[WHAT YOU WILL DO]
Write out exactly the lines below from the one containing "Click the undo icon" to the last, both ends kept, and nothing more; skip all pictures.

---*---

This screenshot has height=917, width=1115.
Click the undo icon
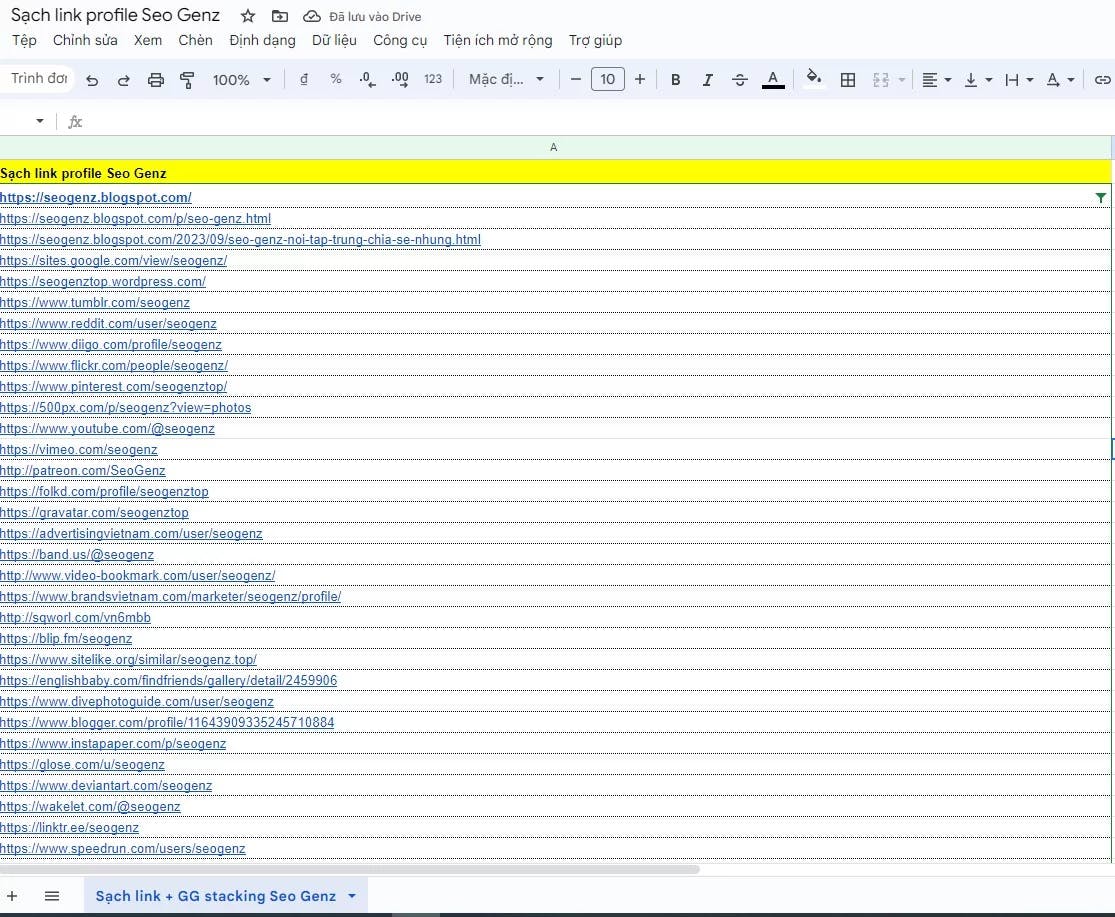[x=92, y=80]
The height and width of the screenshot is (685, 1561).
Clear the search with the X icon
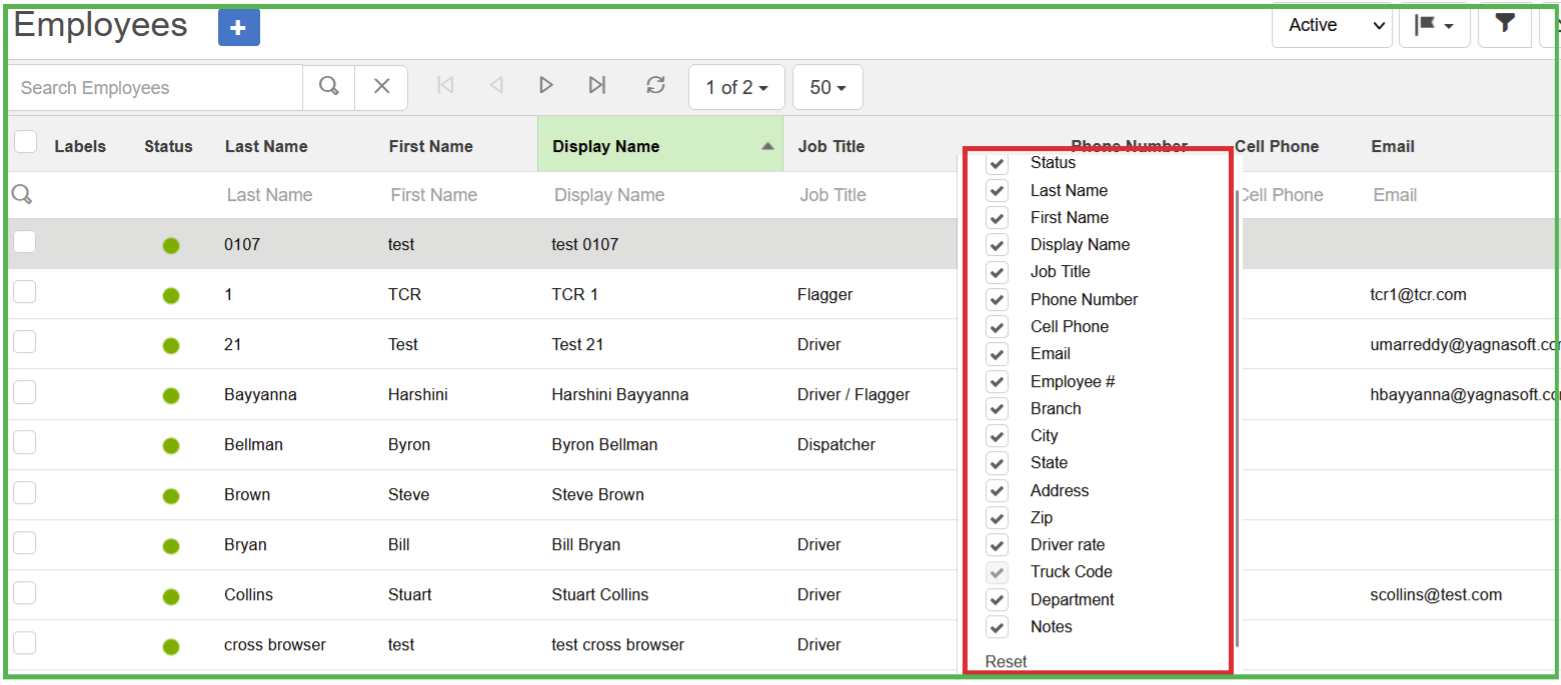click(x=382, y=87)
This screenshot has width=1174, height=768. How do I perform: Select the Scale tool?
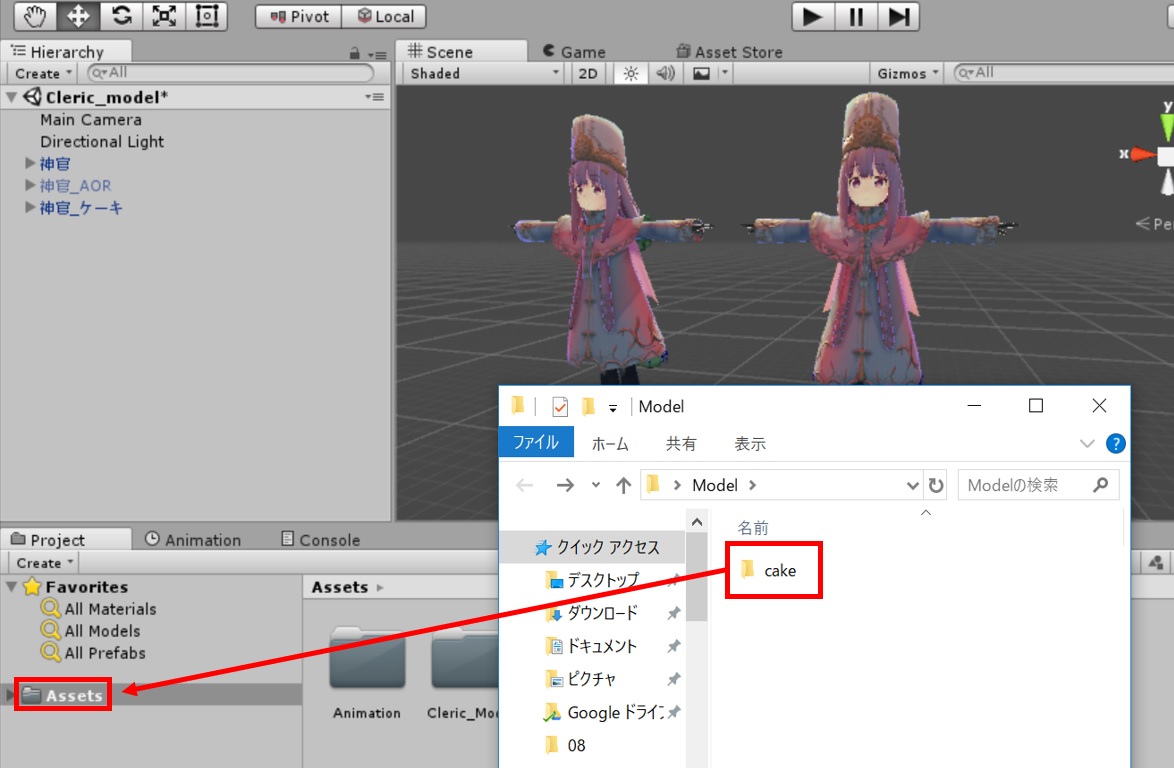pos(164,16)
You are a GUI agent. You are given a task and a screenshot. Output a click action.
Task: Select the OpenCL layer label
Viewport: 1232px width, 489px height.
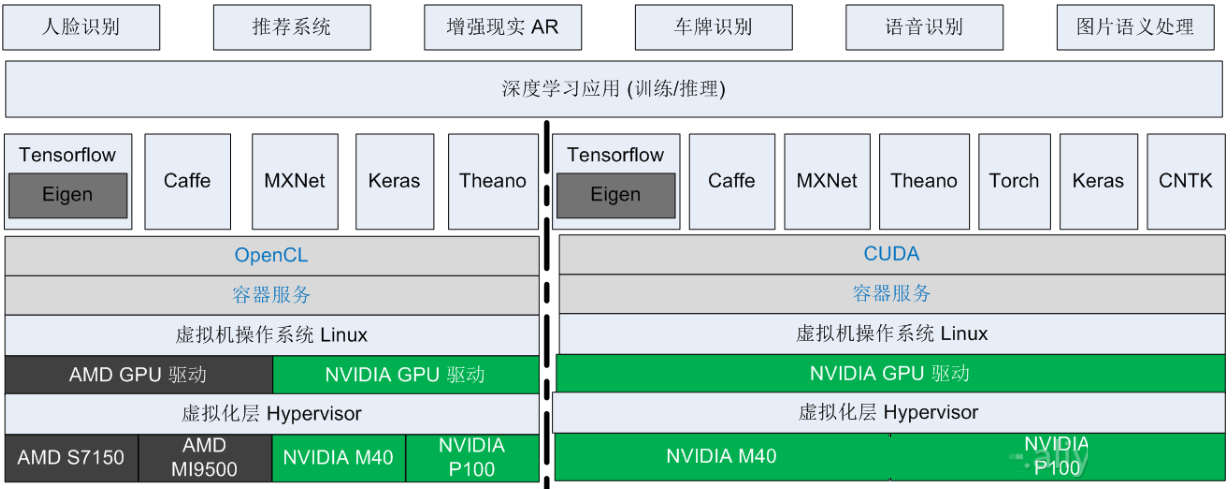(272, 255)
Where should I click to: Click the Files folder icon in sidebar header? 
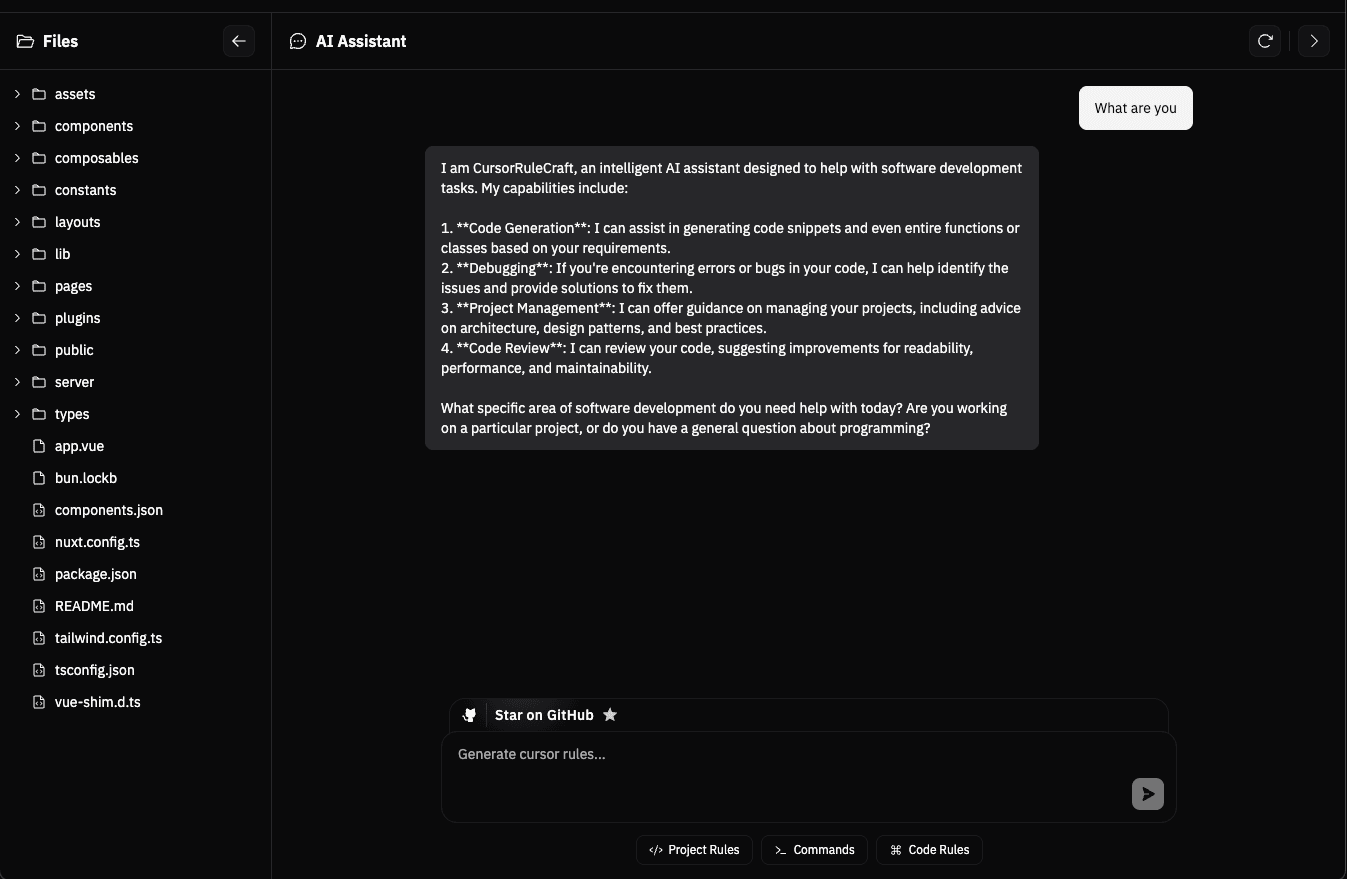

---*---

[SOLUTION]
Click the undo icon
[x=92, y=80]
The height and width of the screenshot is (685, 1561).
Clear the search with the X icon
click(x=382, y=87)
This screenshot has width=1174, height=768. How do I perform: Select the Scale tool?
pos(164,16)
You are a GUI agent. You are given a task and a screenshot. Output a click action.
Task: Select the OpenCL layer label
Viewport: 1232px width, 489px height.
(272, 255)
Where should I click to: Click the Files folder icon in sidebar header? 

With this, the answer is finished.